- **Task description**:
Extend the review page on the SU(2) gauge model of the cosmic microwave background below, picking up right after its final sentence.

An SU(2) Gauge Principle for the Cosmic Microwave Background: Perspectives on the Dark Sector of the Cosmological Model

Universe 2020, 6(9), 135; https://doi.org/10.3390/universe6090135
by Ralf Hofmann
Reviewer 1: Anonymous
Reviewer 2: Anonymous
Reviewer 3: Anonymous
Universe 2020, 6(9), 135; https://doi.org/10.3390/universe6090135
Submission received: 27 July 2020 / Revised: 19 August 2020 / Accepted: 20 August 2020 / Published: 24 August 2020

Round 1

 

Reviewer 1 Report

I recommend this paper for publication.

 

Author Response

pls see attachment

Author Response File: Author Response.pdf

 

Reviewer 2 Report

This paper gives a review of the phenomenological aspects of a cosmological model, based on the assumption that the photons of the CMB are SU(2), instead of U(1), gauge fields. Due to an adjoint Higgs mechanism, below the critical temperature, the thermodynamics of this model leads to a single massless gauge boson (the photon) and two massive vector bosons, whose masses are temperature-dependent. This structure of the theory implies modifications of certain cosmological relations (like, for example, the relation between temperature and redshift) compared to the standard ΛCDM model.

In recent years, there has been an increasing need to modify the ΛCDM cosmological model, in order to resolve the growing tension between the values of the Hubble parameter, determined from local and from global observations. The above-mentioned SU(2) gauge model of the CMB is a novel proposal motivated by this need. It was introduced in Hahn S., Hofmann R., 2017, MNRAS, 469, 1233 [arXiv:1611.02561] and further developed in Hahn S., Hofmann R., Kramer D., SU(2)CMB and the cosmological model: Angular power spectra. MNRAS 2019, 482, 4290.  

The present paper reviews the framework of the above model, as well as the results it leads to regarding the various cosmological parameters. A detailed comparison with the parameters of the standard ΛCDM model is given. The new model is described in an instructive and well-organized manner. The exposition concludes with a discussion of axionic dark matter within this framework. The paper is a well-written and useful review of an interesting recent theoretical development in cosmology. Therefore I recommend its publication.

- **Supplied information**:
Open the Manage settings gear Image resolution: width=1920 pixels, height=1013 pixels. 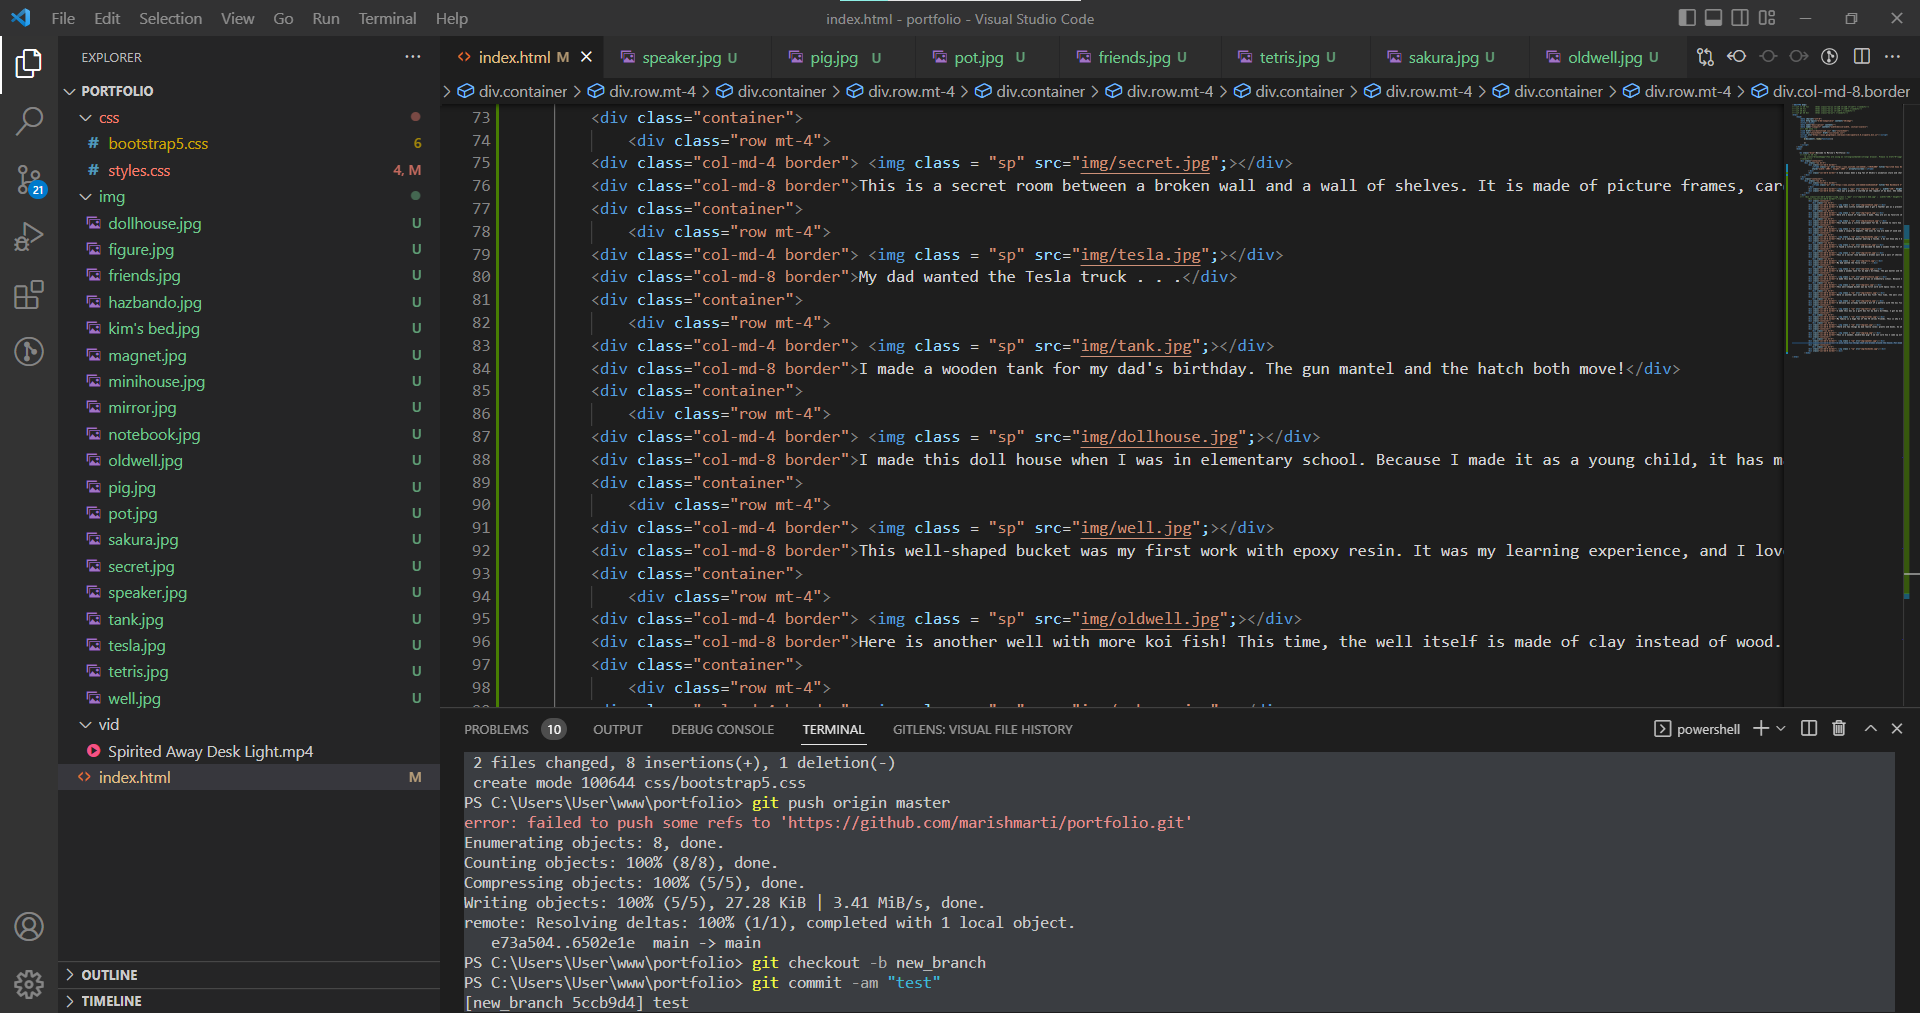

- **Response**:
Comments for author File: Comments.pdf

 

Author Response

pls see attachment

Author Response File: Author Response.pdf

 

Reviewer 3 Report

In this work a mechanism already presented in another article is explored in the light of the specific topic of the tension on H0.
The paper is globally well written, with a clear and direct form.
However, some points need to be improved in order to recommend this work for publication:

i) the well-known tension in H0 is quantified in the paper in about 5 \ sigma, which seems an exaggeration. I suggest to indicate the reference or comment more;
ii) I recommend checking the statement : "Recently, a cosmographic way of extracting H0 through time delays of strongly lensed high-redshift 43 quasars, see e.g. [25,26], has reached a precision comparable to that of [19]", explicitly writing the values of H0;
iii) the TT and matter power spectra plot, as also C.L. of parameters, can be presented in the manuscript;
iv) in section 2, the author shows the implications of the model on the universe temperature. Recently, in literature several papers have explored a variation of T0 from that measured by FIRAS, and show that the cosmological data could prefer an higher temperature. How would the evidence of a higher T, with respect to the FIRAS measurements, impact the considerations made in this work?
v) the definition of Neff as "refers to the eff ective number of neutrino flavours" is incorrect. Neff is the effective number of relativistic degrees of freedom at the time of CMB decoupling;
vi) the author claims that the excess of power in low multipoles of TT spectrum could be attributable to the omission of radiative
effects in the low-z propagation of the massless mode. why was this approximation assumed in the analyzes?
vii) comments are required on the compatibility of the found value of omega_b with that estimated by BBN. Show the explicit values with which you are comparing.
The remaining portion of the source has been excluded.